# 75 G after a month



## balutpenoy2oy (Feb 17, 2011)

At start-up , Dec. 15, 2012










NOW , January 24,2013 ( lost photo )
FEBRUARY 20,2013









*video* FEBRUARY 21, 2013 onward





March 30, 2013









top photo









blyxa japonica









limnophila aromatica









fissidens moss









fissidens moss wall









*as of april 27, 2013*









Light

*Before*
4 (48")X T5 HO 54W
1st set ------------2 T5 ( 4100K at rear, 10000K at front ) 9 hrs .
2nd set -----------2 T5 ( 4100K & 10000K at middle ) 2.5 hrs on in the middle of 9hrs of first set

*NOW* (since April 13 )
4 (48")X T5 HO 54W
1st set ------------2 T5 (6500K at rear and front ) 9 hrs .
2nd set -----------2 T5 ( 10000K at middle ) 2.5 hrs on in the middle of 9hrs of first set

CO2
Pressurized (1bps) on 1/2 an hr. before lights on , off 1/2 hrs before lights out with reactor and yeast ( all the time ) in bubble ladder.

Fertz
PPS pro dosing ( started a week ago ), before Plant Grow ( 0.23 -0- 4.5 ) by Hagen + Flourish Iron

comments +/_ are both good


----------



## balutpenoy2oy (Feb 17, 2011)

Plants

Anubias ( barteri var. nana Petite gold, barteri var. nana Petite, barteri var. nana Marble, Barteri var. nana, Maxima )

Bacopa Caroliniana

Java ( moss, fern )

Crpyt ( wendetii , undulata , parva )

Micro pygmy chain sword

Riccia

pellia

Pogostemon stellatus, thanks LTPGuy 

Micrathemum Umbrosum , thanks to LTPGuy

Hygorphylla polysperma var. cylon , thanks LTPGuy

red tiger lily

limnophila aromatica

fissidens moss (fontanus)

ammania gracilis

amazon frogbits

dwarf water lettuce


Fauna

corydoras

cardinals

neons

SAE

German ram

Serpae tetras

bushy nose pleco


----------



## aniroc (Aug 23, 2012)

Beautiful!
How many weeks apart are the two pictures taken?
Is it Java moss on coconut shell?
+ + + + + + +
Problems and tasks:
A. In the aquarium thread, how many hours a day does the first set of lights stay on?
B. In the aquarium thread, write out the part starting with "Serpae tetras" and going on through "on coconut shell?", switching "coconut shell" to "driftwood".
C. Carry on the aquarium thread from the point where it stops.

Data extract:
+ + + + + + +
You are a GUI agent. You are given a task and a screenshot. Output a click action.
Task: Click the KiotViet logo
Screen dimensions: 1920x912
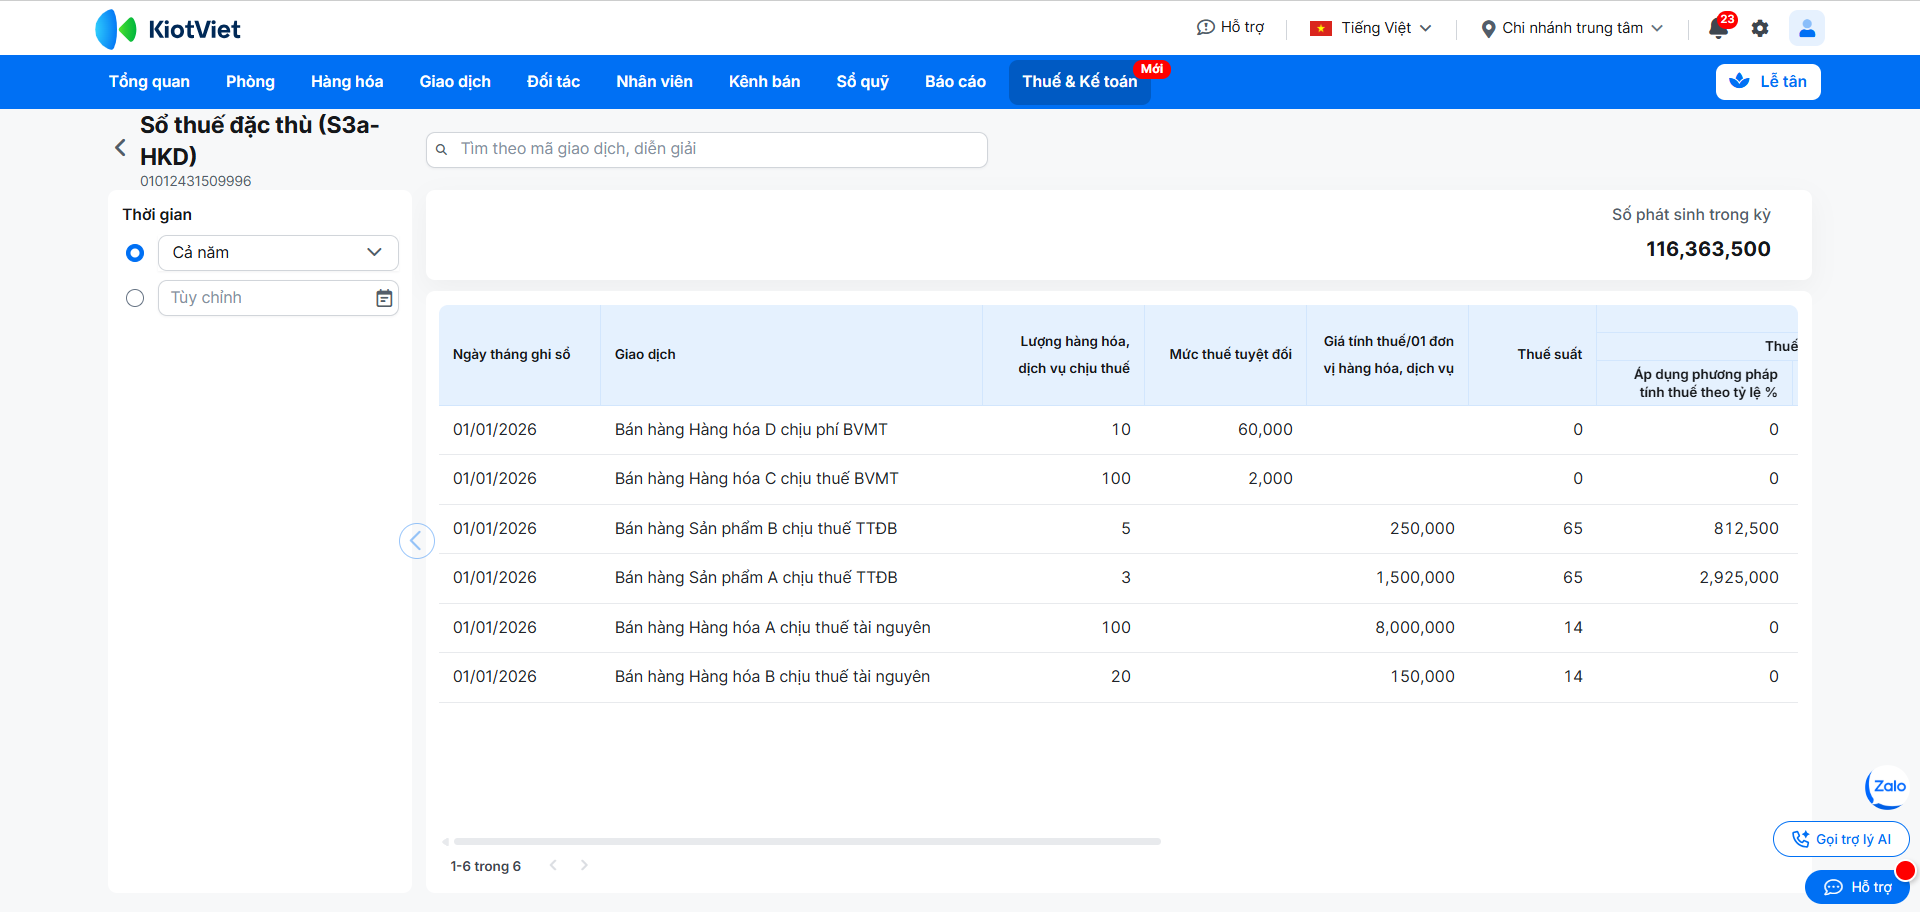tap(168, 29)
+ + + + + + +
Per-task outputs:
A. 9 hours.

B.
Serpae tetras

bushy nose pleco


----------



## aniroc (Aug 23, 2012)

Beautiful!
How many weeks apart are the two pictures taken?
Is it Java moss on driftwood?

C.
----------



## balutpenoy2oy (Feb 17, 2011)

aniroc said:


> Beautiful!
> How many weeks apart are the two pictures taken?
> Is it Java moss on coconut shell?


They are a month apart taken and it is riccia on shells . Thanks


----------



## NuclearTech (Mar 23, 2008)

That is some amazing growth. Looks great.


----------



## greg (Apr 29, 2012)

Wow, crazy growth! Took my lotus 4 months to get that large, although its heavily shaded.

Looking forward to two month picture.

Greg


----------



## balutpenoy2oy (Feb 17, 2011)

greg said:


> Wow, crazy growth! Took my lotus 4 months to get that large, although its heavily shaded.
> 
> Looking forward to two month picture.
> 
> Greg


It grows this way _fast_ but I want it just half of that leaves size forget to trim it. After a week taken that pic and neglecting to trim, look at my signature, this how crazy it grow.


----------



## balutpenoy2oy (Feb 17, 2011)

video added above


----------



## djmoosa (Dec 17, 2012)

Nice looking tank ... and background music is nice too very original


----------



## balutpenoy2oy (Feb 17, 2011)

djmoosa said:


> Nice looking tank ... and background music is nice too very original


LOL...oh my

ORigINAL music replaced


----------



## BadMotorFinger (Dec 30, 2012)

Awesome growth man! It really expoded in only a months time..

If you'd like a suggestion, a little red on the left side would probably balance it all perfectly IMO.


----------



## greg (Apr 29, 2012)

I just want to know how you trained that Boesemani to perform for the camera.

Very nice video. I like the way you made it seem that we are exploring your tank bit by bit. 

Plants look to be in great shape with lots of pearling. Well done!

Greg


----------



## balutpenoy2oy (Feb 17, 2011)

Thanks guys.
@ badmotorfinger I will try it.
@ greg that is a trade secret


----------



## John_C (Dec 17, 2007)

*nice!*

Very Very Nice!!!


----------



## balutpenoy2oy (Feb 17, 2011)

John_C said:


> Very Very Nice!!!


Thanks bro


----------



## balutpenoy2oy (Feb 17, 2011)

pictures added at post #1


----------



## colio (Dec 8, 2012)

I think my my tank as pretty heavily planted, then I see tanks like this. : ) Very attractive setup, looks quite nice. I wish I could get my tank looking so pretty and natural!


----------



## balutpenoy2oy (Feb 17, 2011)

colio said:


> I think my my tank as pretty heavily planted, then I see tanks like this. : ) Very attractive setup, looks quite nice. I wish I could get my tank looking so pretty and natural!


I have seen yours and it looks natural to me, thing is mine is much denser. It's my only planted tank , space is very precious . And very lazy for trimming


----------



## John_C (Dec 17, 2007)

*Nice!!*

I love the Fissedens wall! Can't wait to see how that'll look once all established.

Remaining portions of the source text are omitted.